Renvoyez, sans les modifier, toutes les lignes des enregistrements qui contiennent le mot "Task".

+++ Données de travail

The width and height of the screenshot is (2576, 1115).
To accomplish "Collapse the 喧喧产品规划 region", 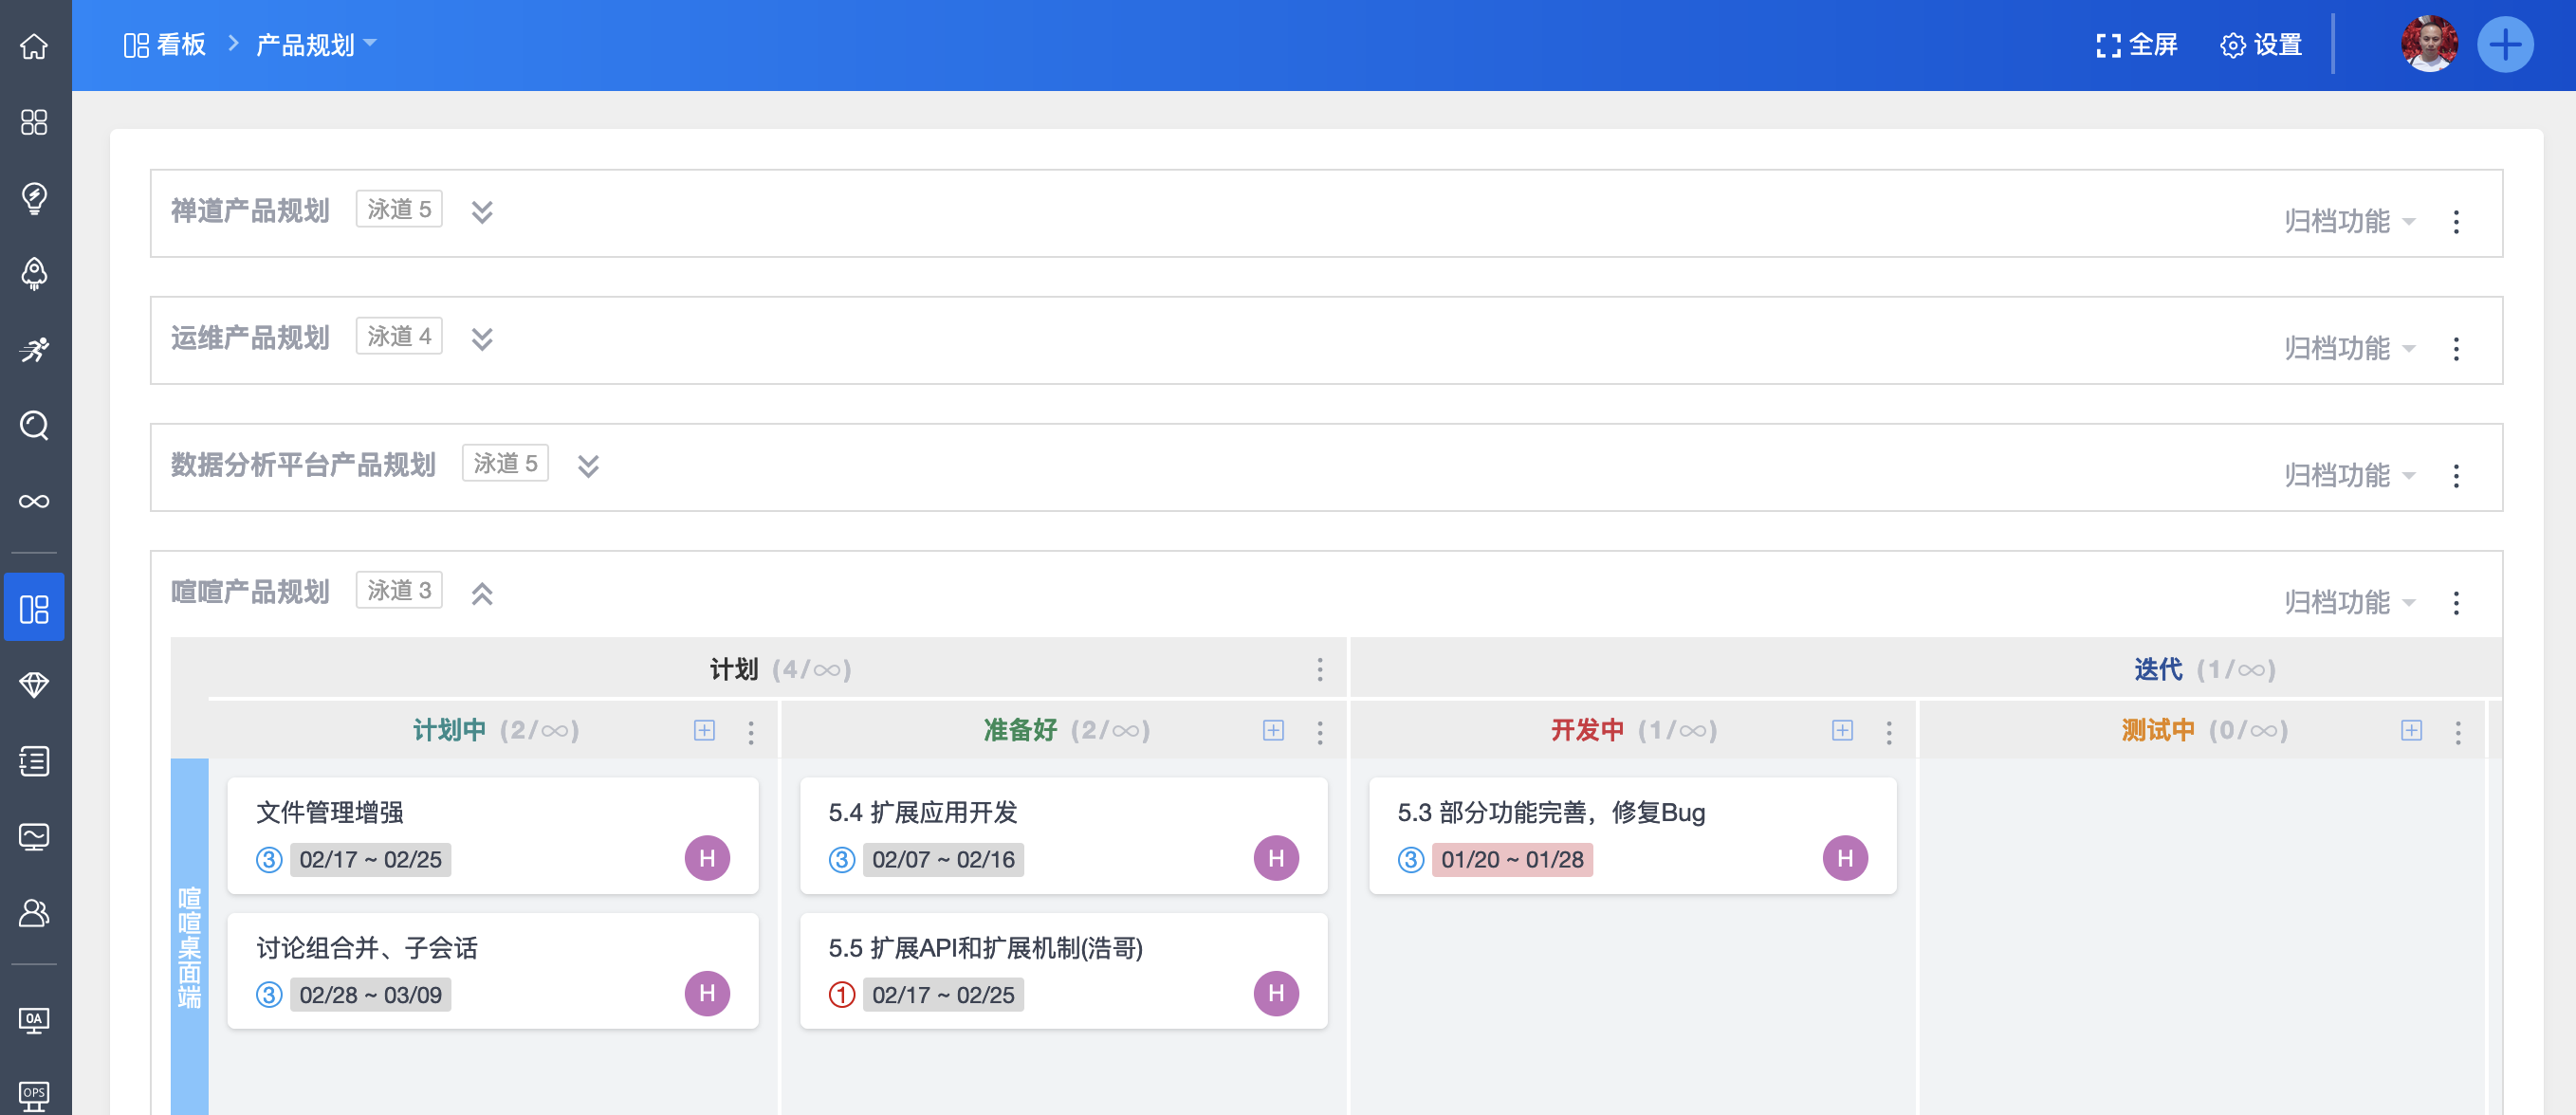I will pos(482,594).
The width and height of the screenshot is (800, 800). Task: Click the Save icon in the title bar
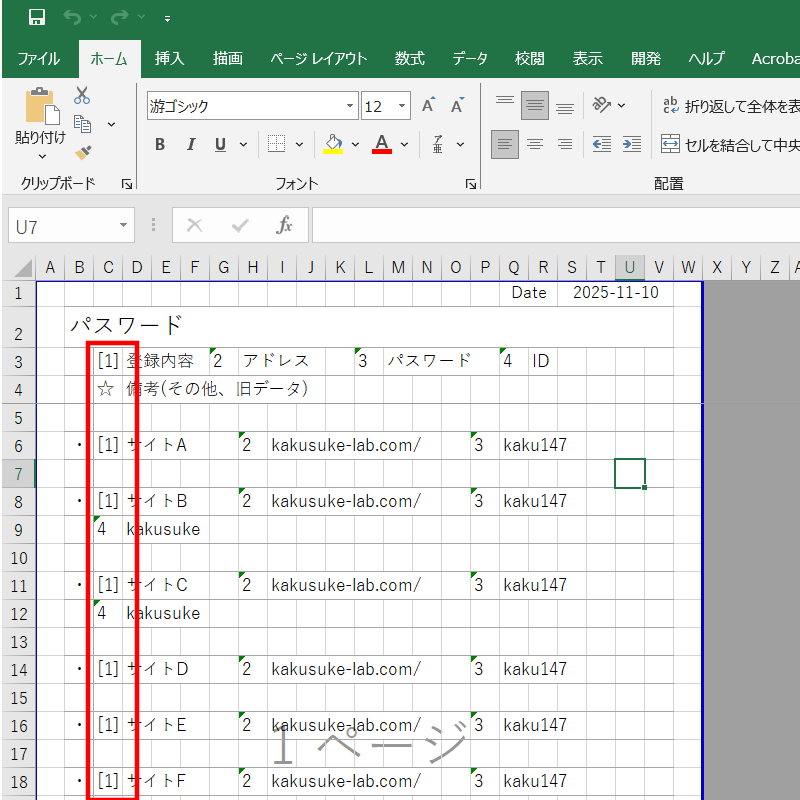pyautogui.click(x=37, y=17)
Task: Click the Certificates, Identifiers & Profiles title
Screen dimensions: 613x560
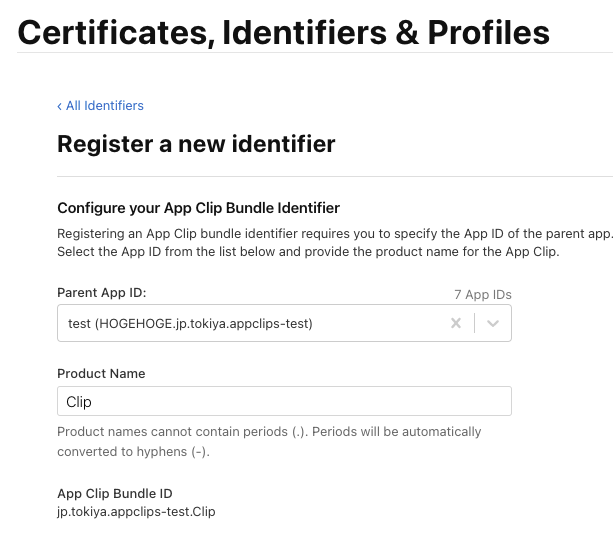Action: (284, 33)
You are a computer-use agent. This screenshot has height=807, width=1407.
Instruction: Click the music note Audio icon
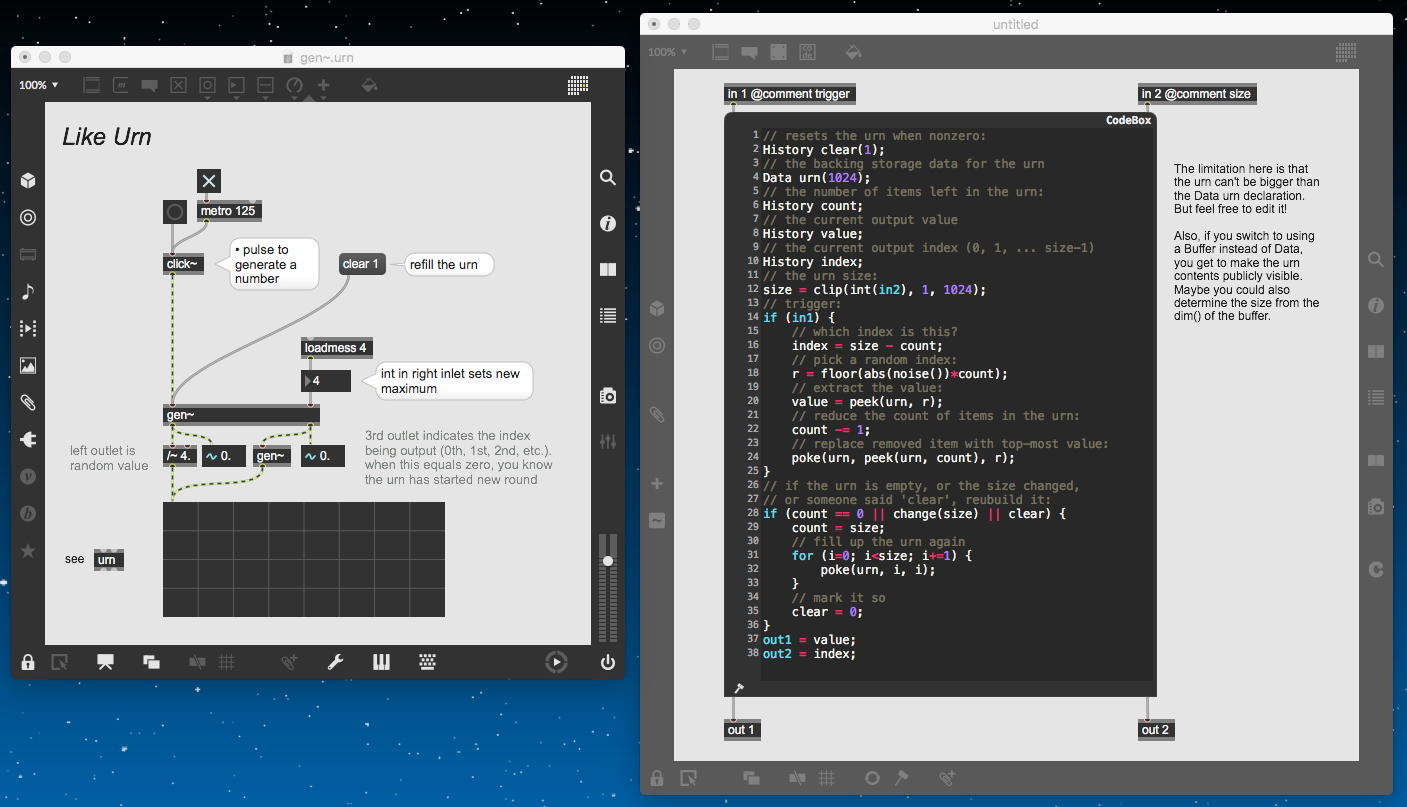click(28, 291)
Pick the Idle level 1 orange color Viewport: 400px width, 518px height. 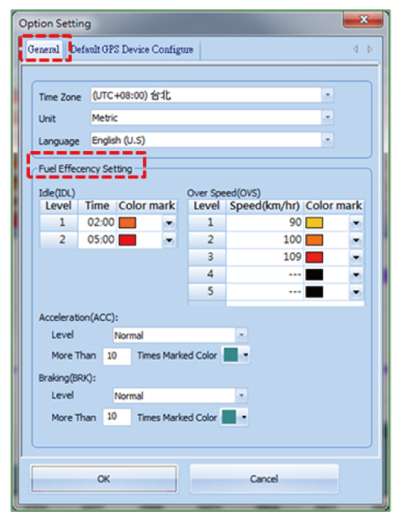click(x=127, y=223)
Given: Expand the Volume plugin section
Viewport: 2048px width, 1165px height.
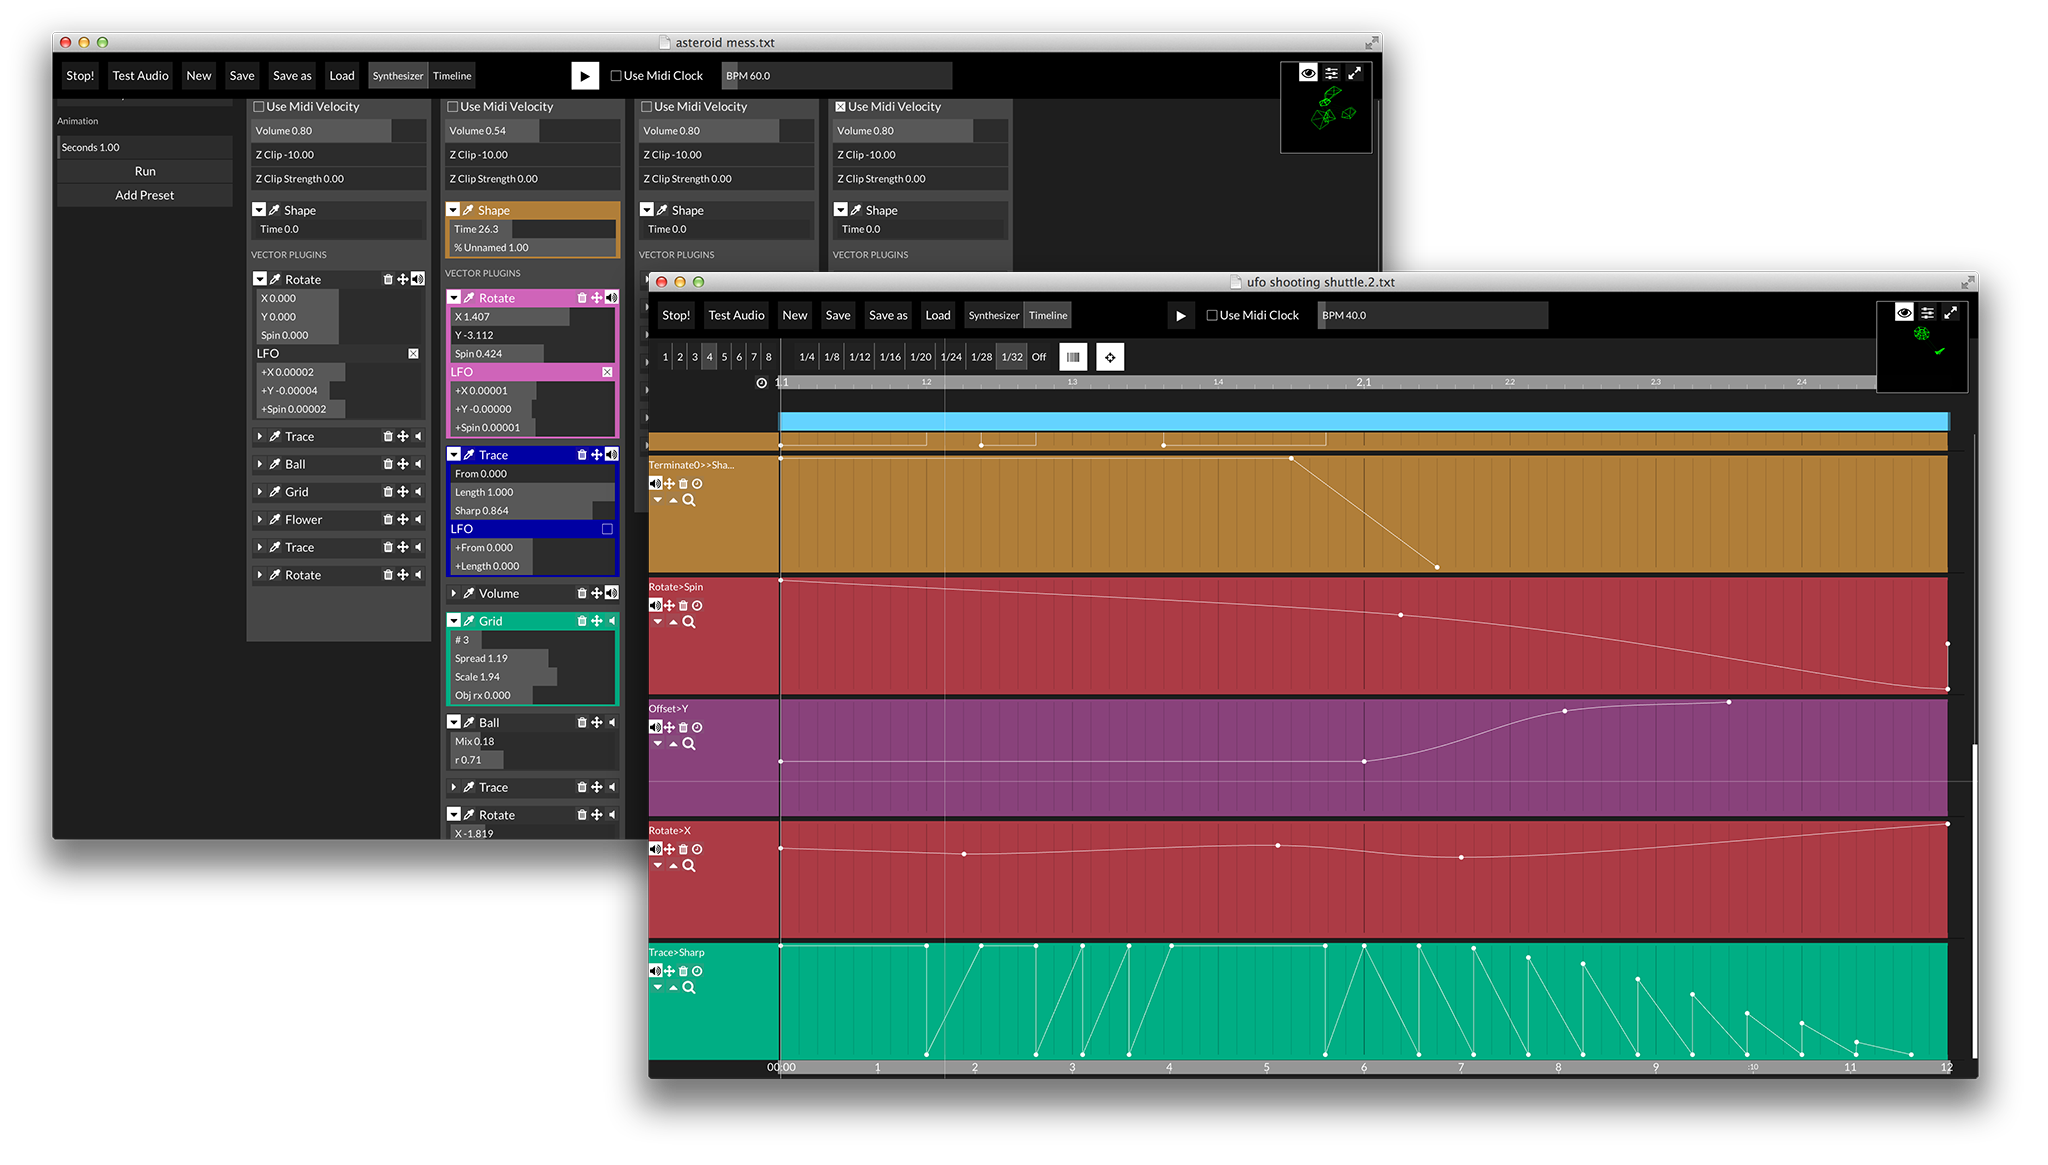Looking at the screenshot, I should tap(454, 594).
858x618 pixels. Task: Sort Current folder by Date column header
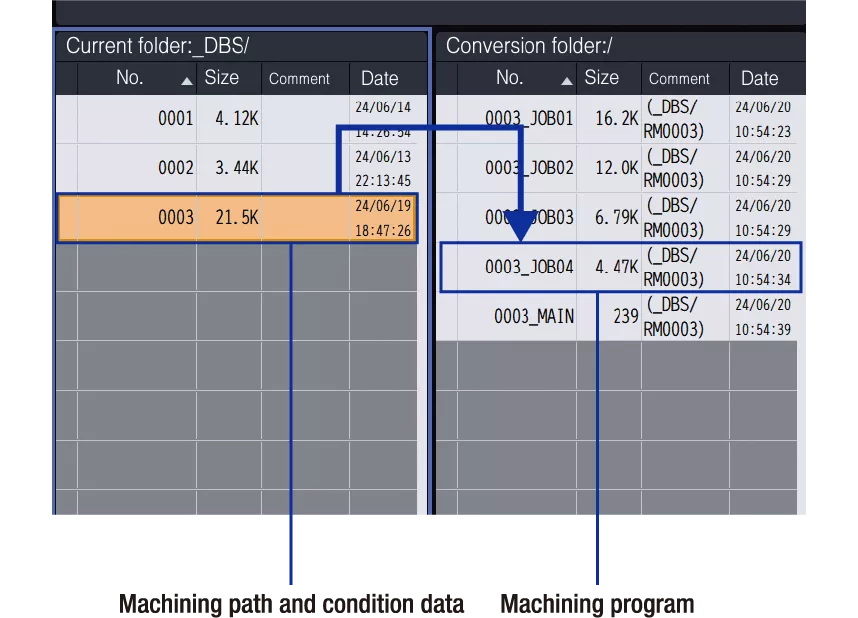point(380,79)

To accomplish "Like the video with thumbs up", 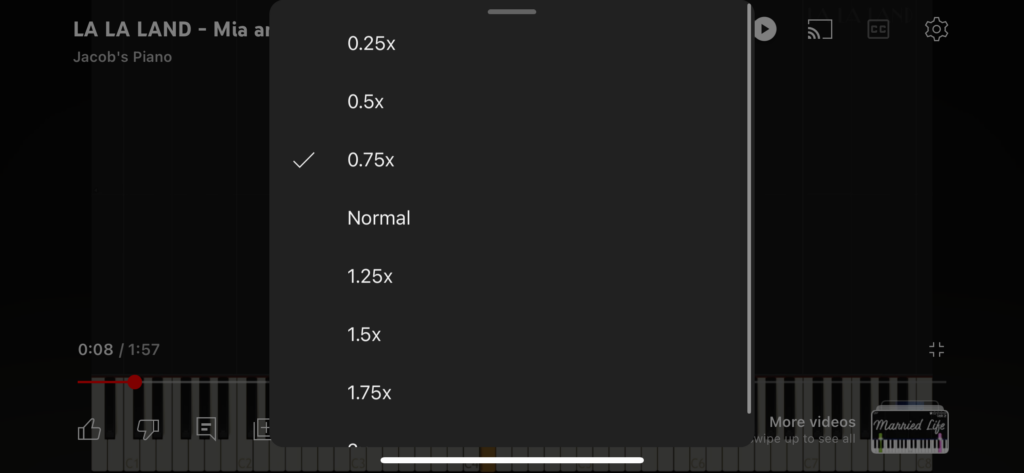I will tap(89, 429).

++++++

Résultat de sortie:
The width and height of the screenshot is (800, 800). Task: Click the Save icon in the title bar
Task: Click the Certificates, Identifiers & Profiles title
858x618 pixels. Task: Sort Current folder by Date column header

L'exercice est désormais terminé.